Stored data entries
========

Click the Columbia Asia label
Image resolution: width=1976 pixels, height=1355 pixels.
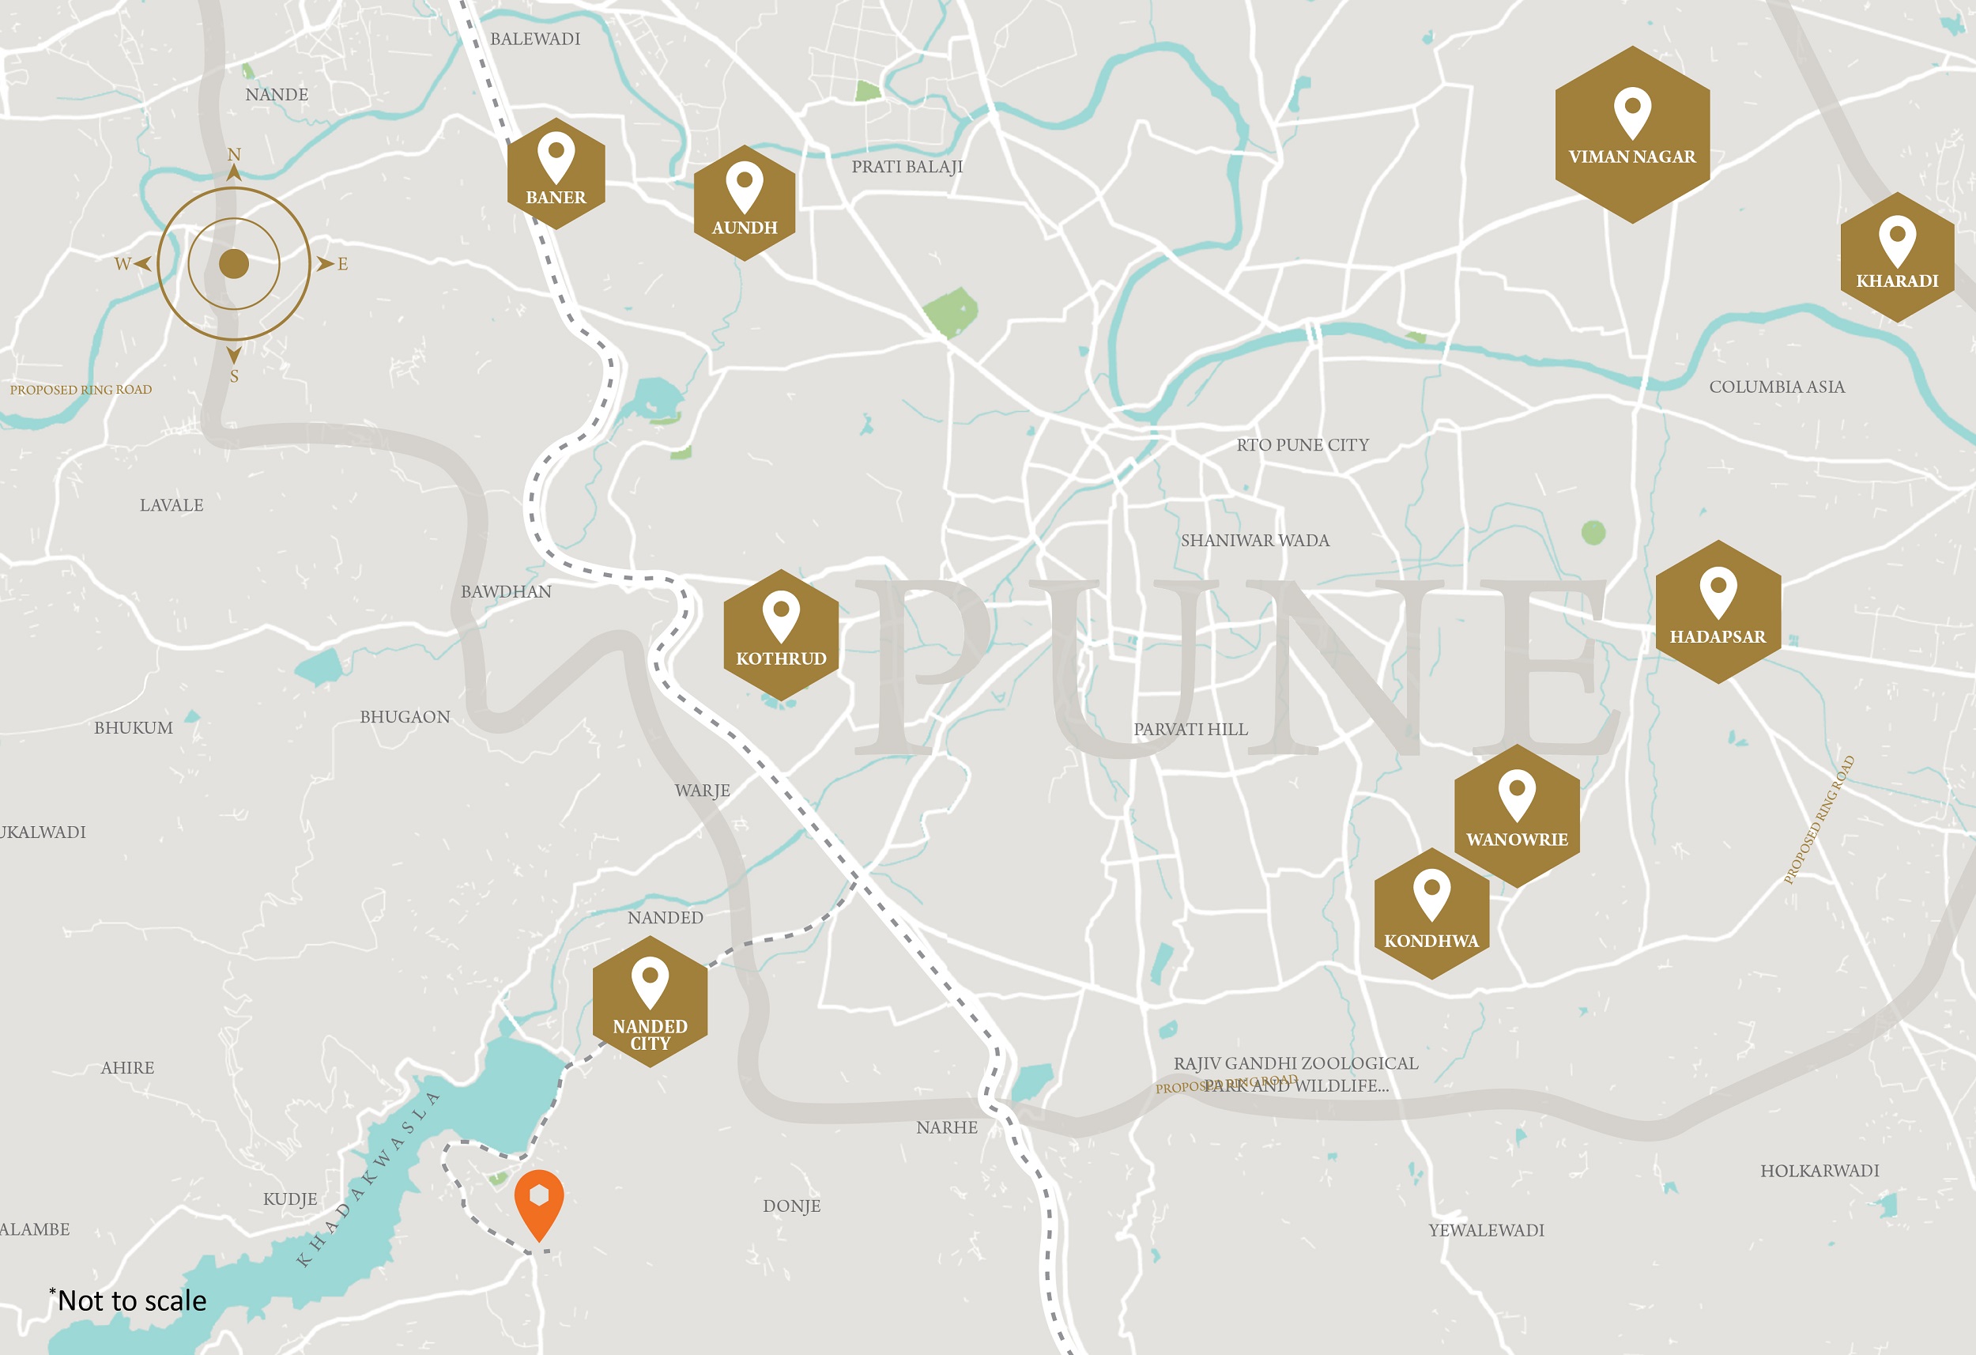(x=1777, y=387)
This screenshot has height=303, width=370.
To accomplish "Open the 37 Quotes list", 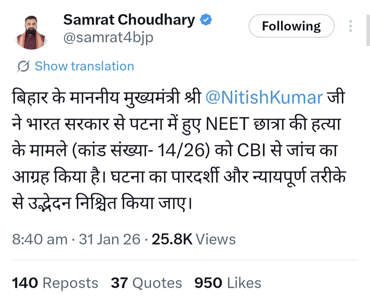I will coord(146,283).
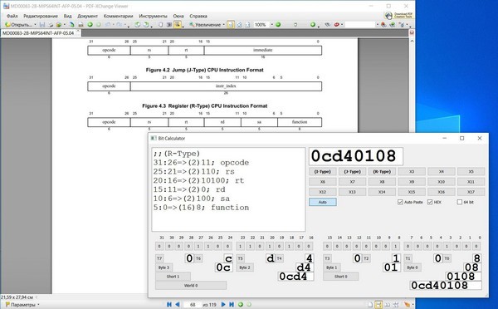498x309 pixels.
Task: Open the Инструменты menu
Action: pyautogui.click(x=153, y=16)
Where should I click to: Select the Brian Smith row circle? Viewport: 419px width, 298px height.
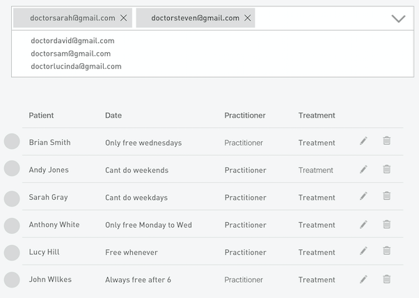(x=12, y=141)
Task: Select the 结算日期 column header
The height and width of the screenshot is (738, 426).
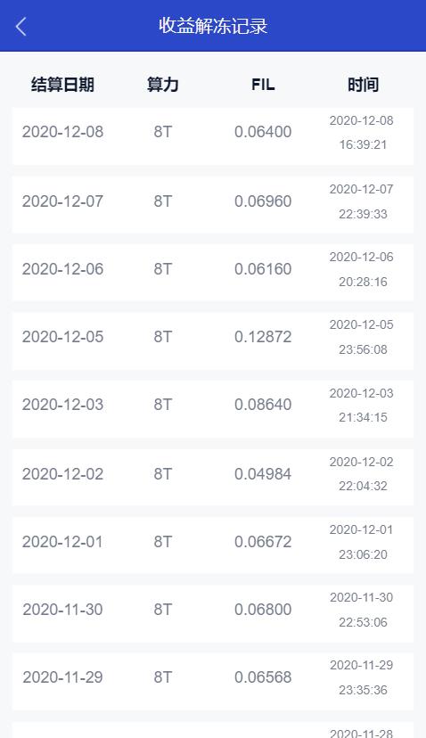Action: pos(62,85)
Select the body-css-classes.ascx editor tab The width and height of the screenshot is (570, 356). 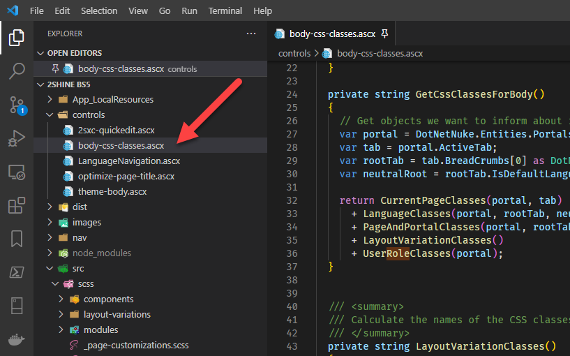tap(332, 34)
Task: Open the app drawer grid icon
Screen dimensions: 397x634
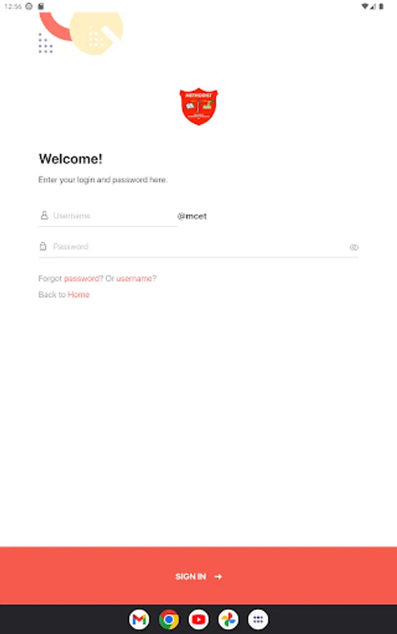Action: pos(258,619)
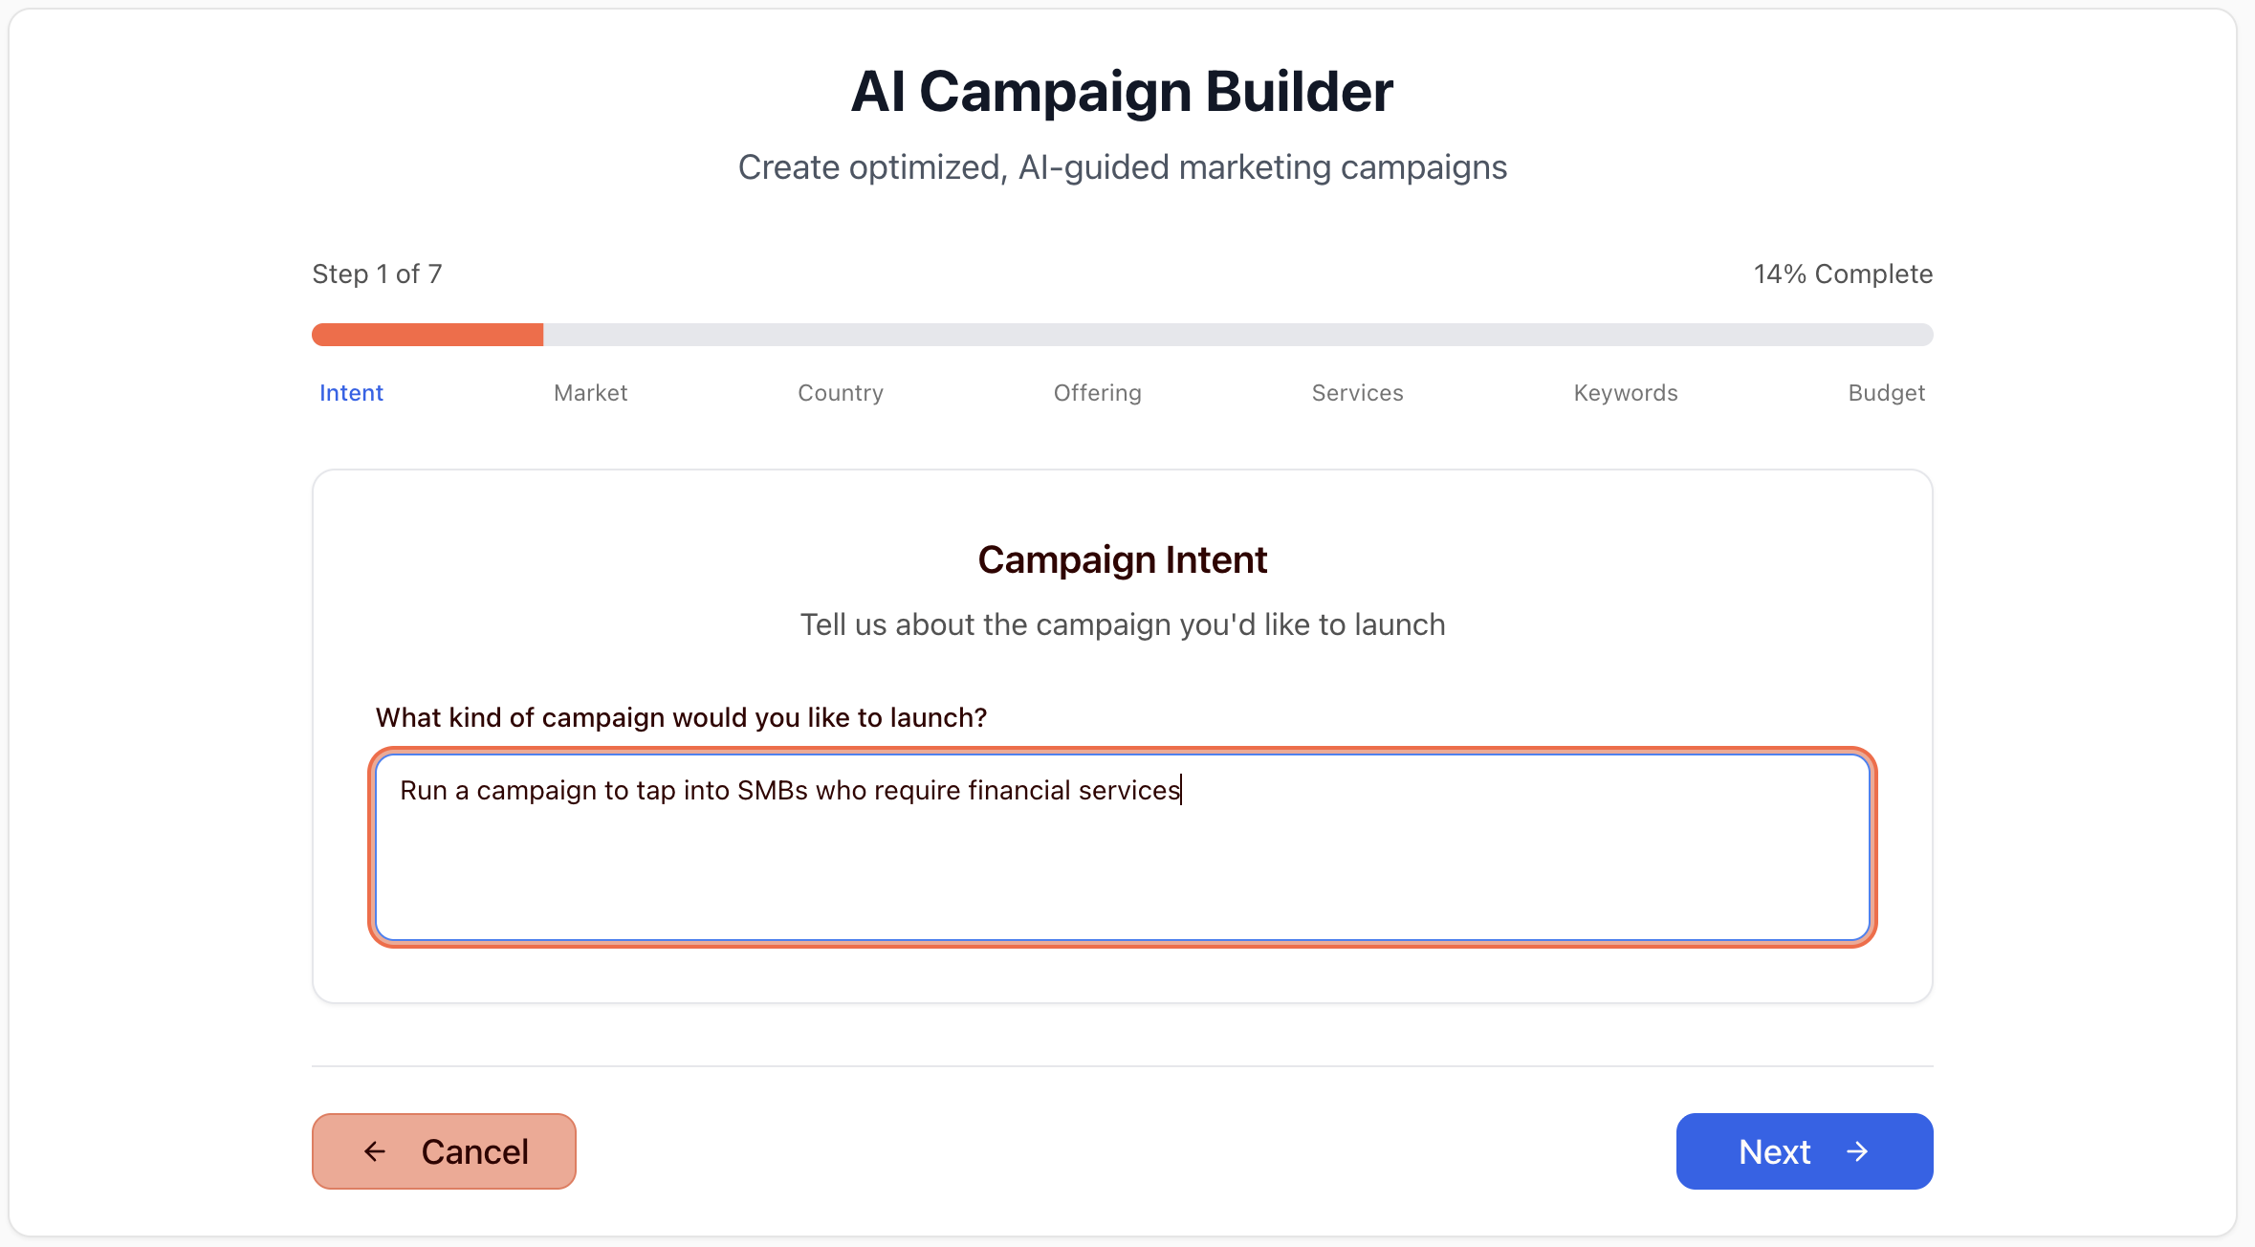
Task: Click the "What kind of campaign" field label
Action: 681,717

========

• **Task description**
Transcribe exactly the lines that run from the first line of the records above through the line with "This screenshot has height=303, width=370.", and include both of those lines; pictures stay out.

• **Finished exercise**
Click the Columbia Asia label
Image resolution: width=1976 pixels, height=1355 pixels.
(x=1777, y=387)
This screenshot has height=303, width=370.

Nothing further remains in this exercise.